START Data excerpts
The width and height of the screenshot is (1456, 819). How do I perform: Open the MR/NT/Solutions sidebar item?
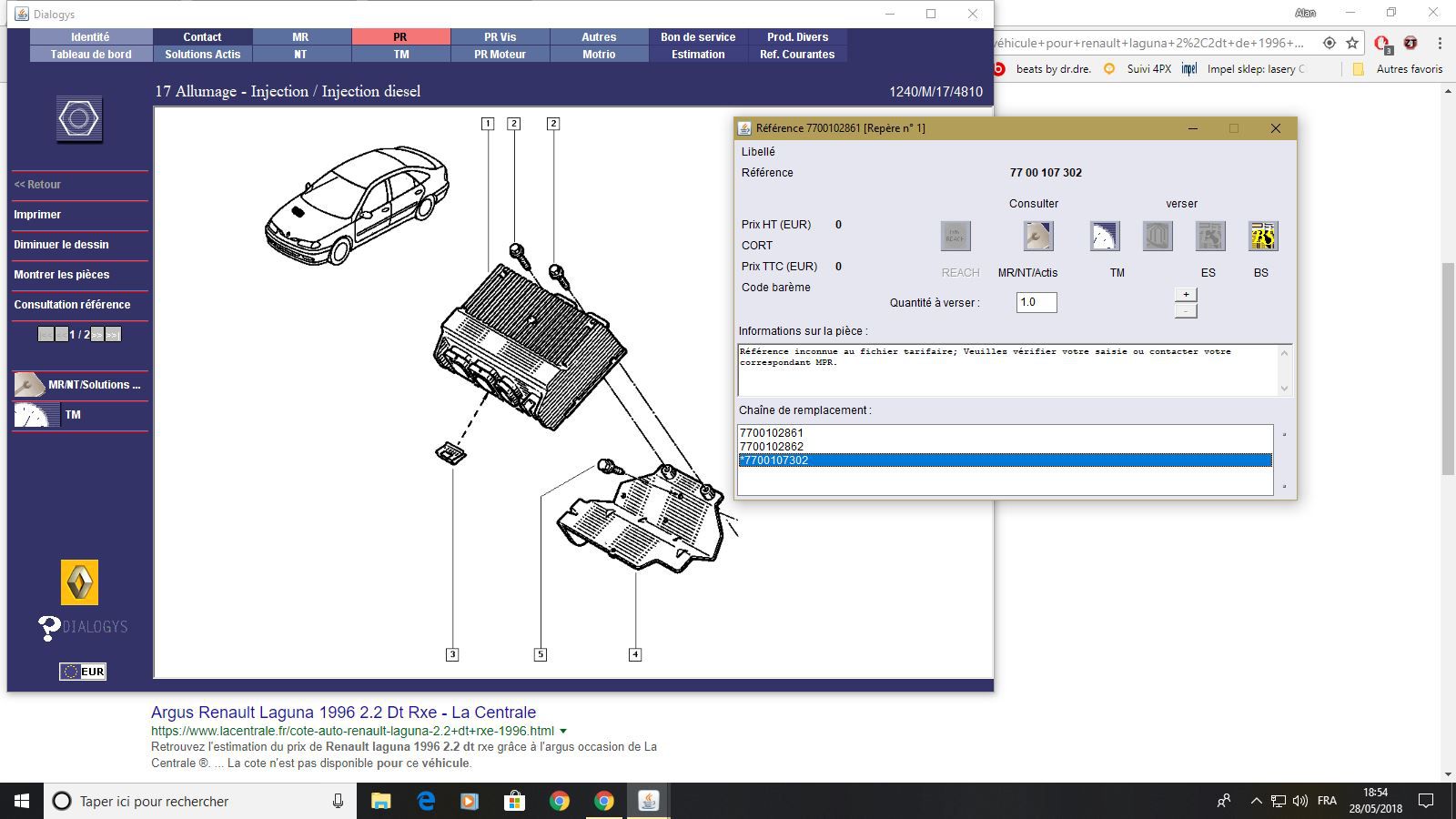pyautogui.click(x=79, y=385)
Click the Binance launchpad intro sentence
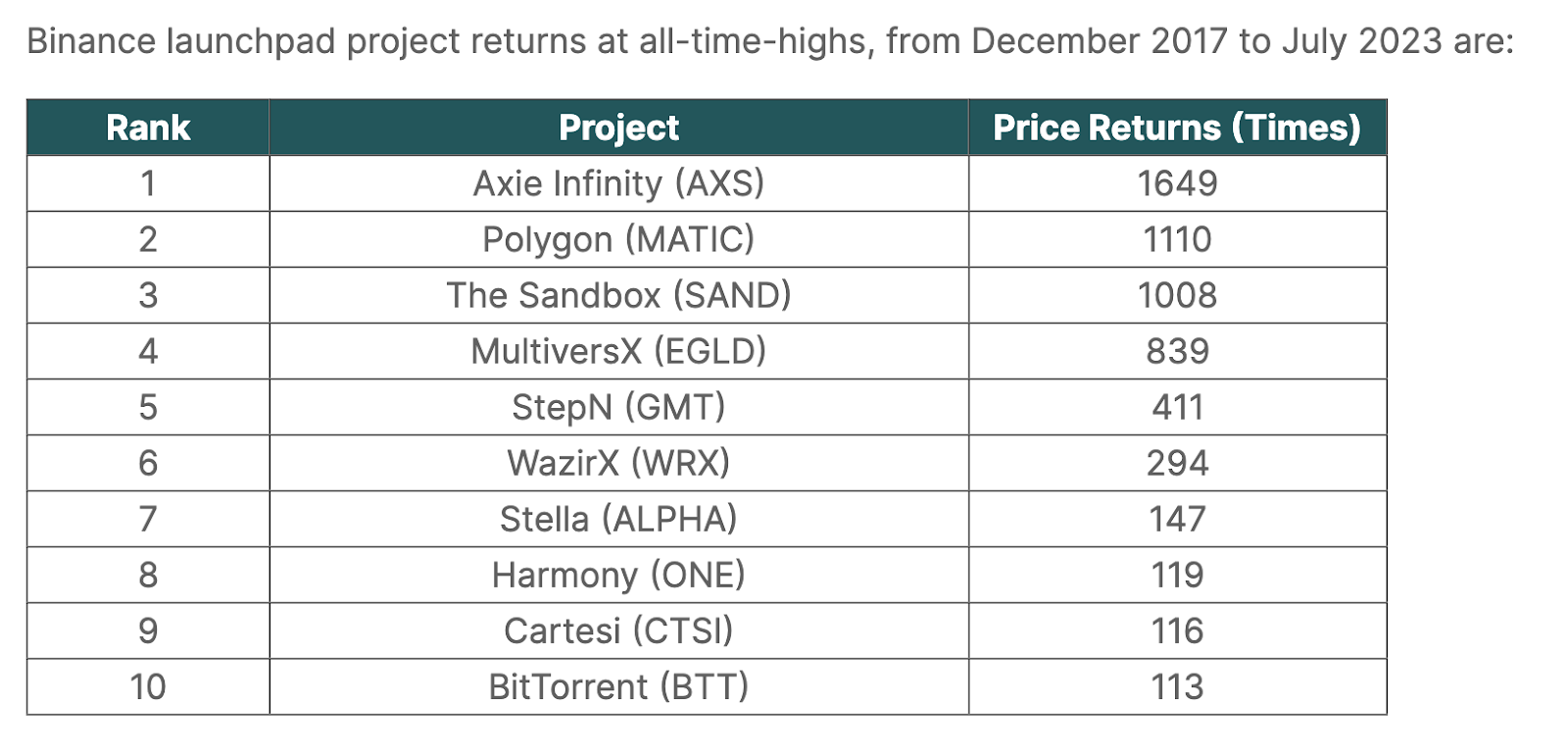This screenshot has width=1568, height=756. click(x=769, y=42)
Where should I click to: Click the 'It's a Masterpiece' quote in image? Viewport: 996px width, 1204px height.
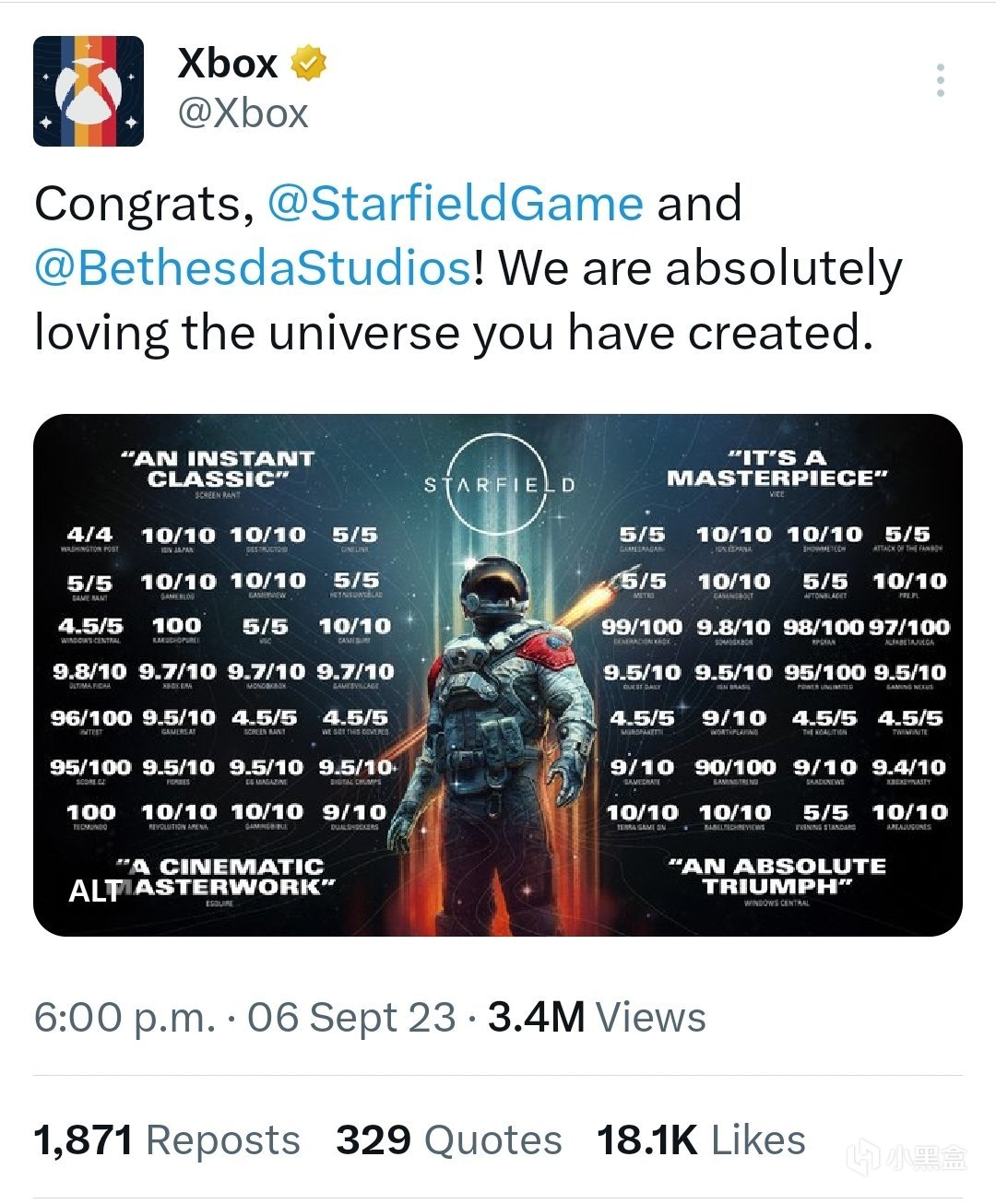coord(777,468)
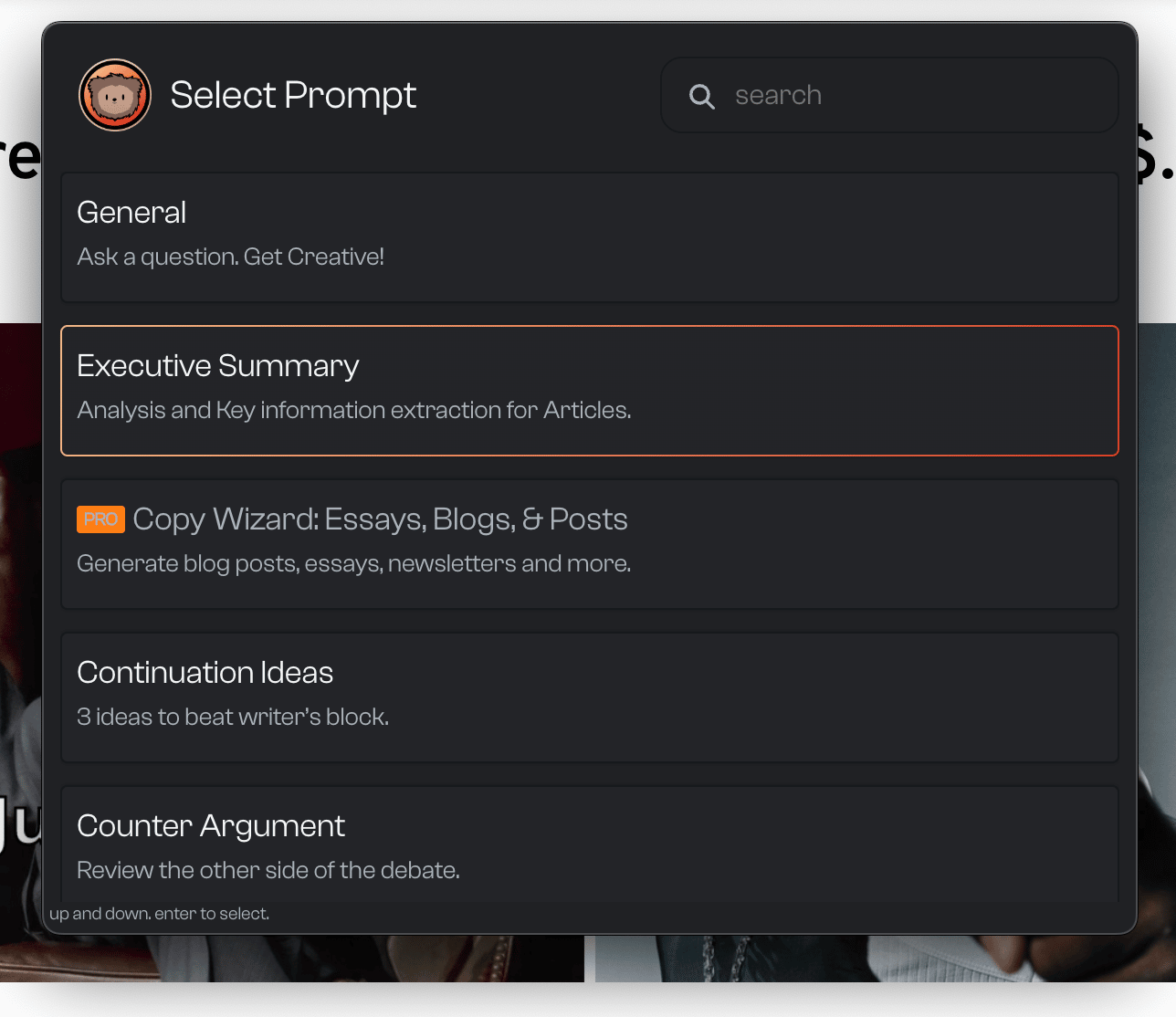Click "Review the other side of the debate" text
This screenshot has width=1176, height=1017.
click(x=268, y=870)
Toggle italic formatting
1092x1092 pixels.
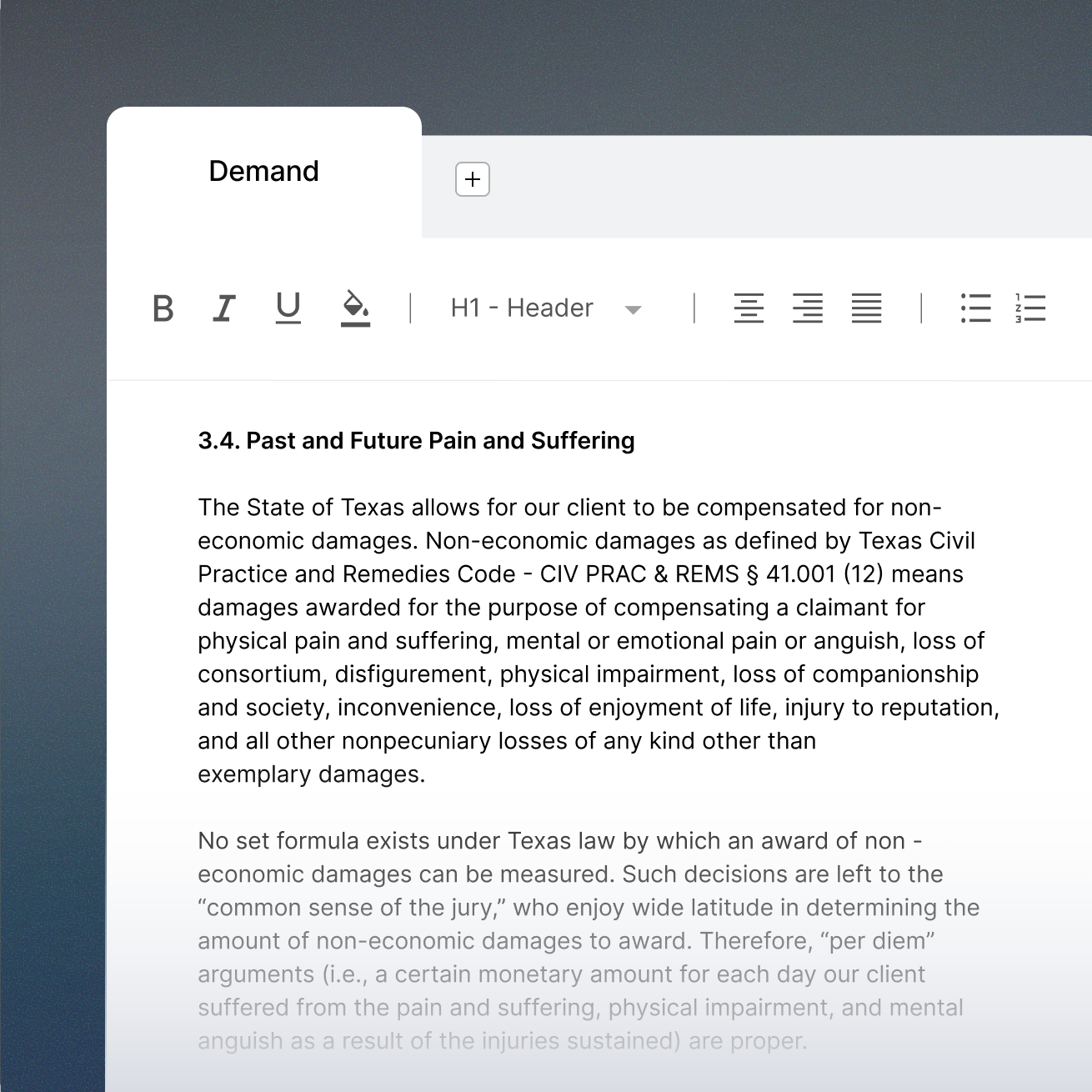[223, 308]
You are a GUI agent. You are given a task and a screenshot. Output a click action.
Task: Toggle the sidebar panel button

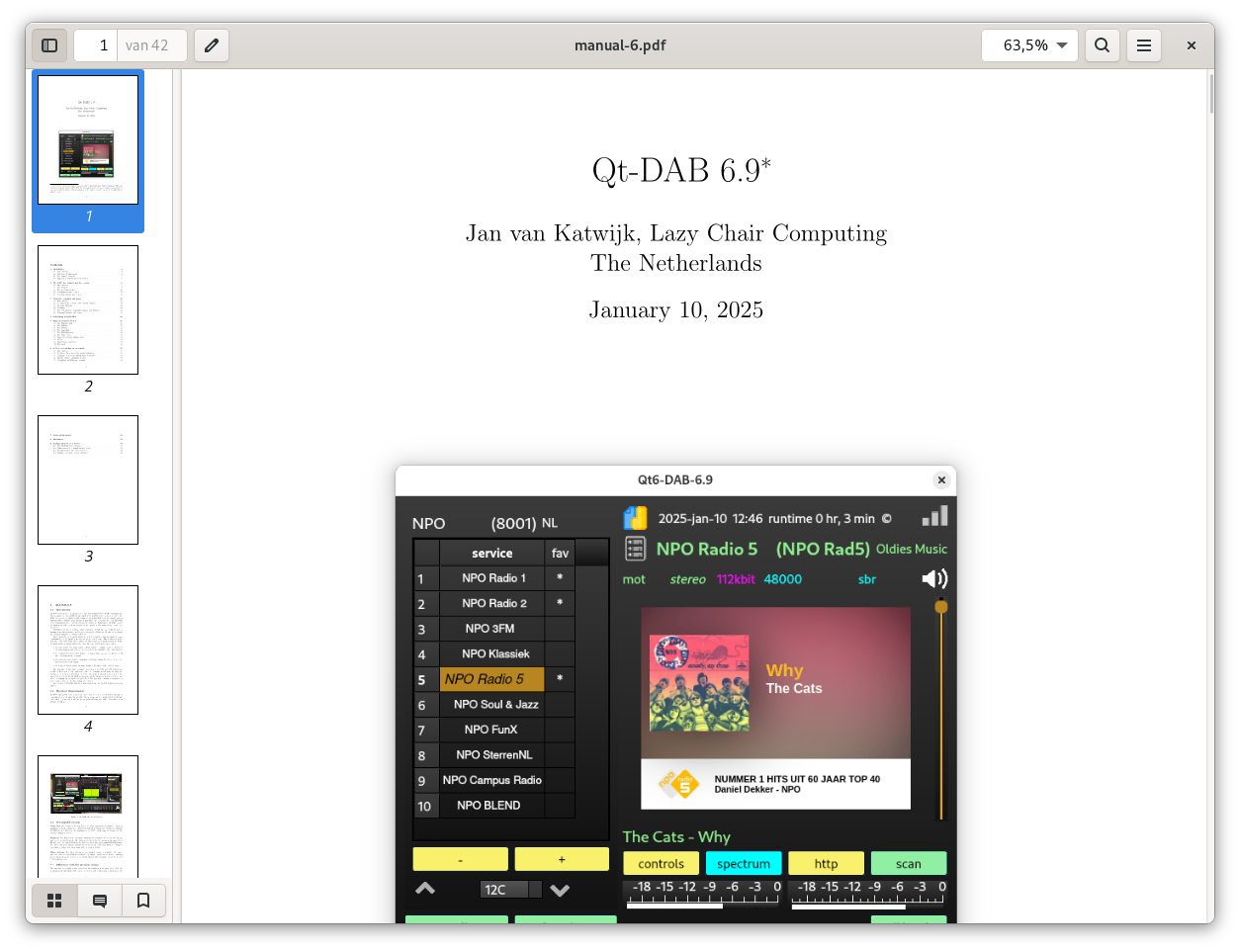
END Data excerpts
**What you need to do**
Skip every picture. Repeat word for word the lines from the line holding "Where should I" through the end of the entries above.

**Solution for this problem**
Where should I click to: Click the 'It's a Masterpiece' quote in image? Viewport: 996px width, 1204px height.
coord(777,468)
Click "Review the other side of the debate" text
This screenshot has width=1176, height=1017.
click(x=268, y=870)
Toggle italic formatting
1092x1092 pixels.
[223, 308]
You are a GUI agent. You are given a task and a screenshot. Output a click action.
Task: Toggle the sidebar panel button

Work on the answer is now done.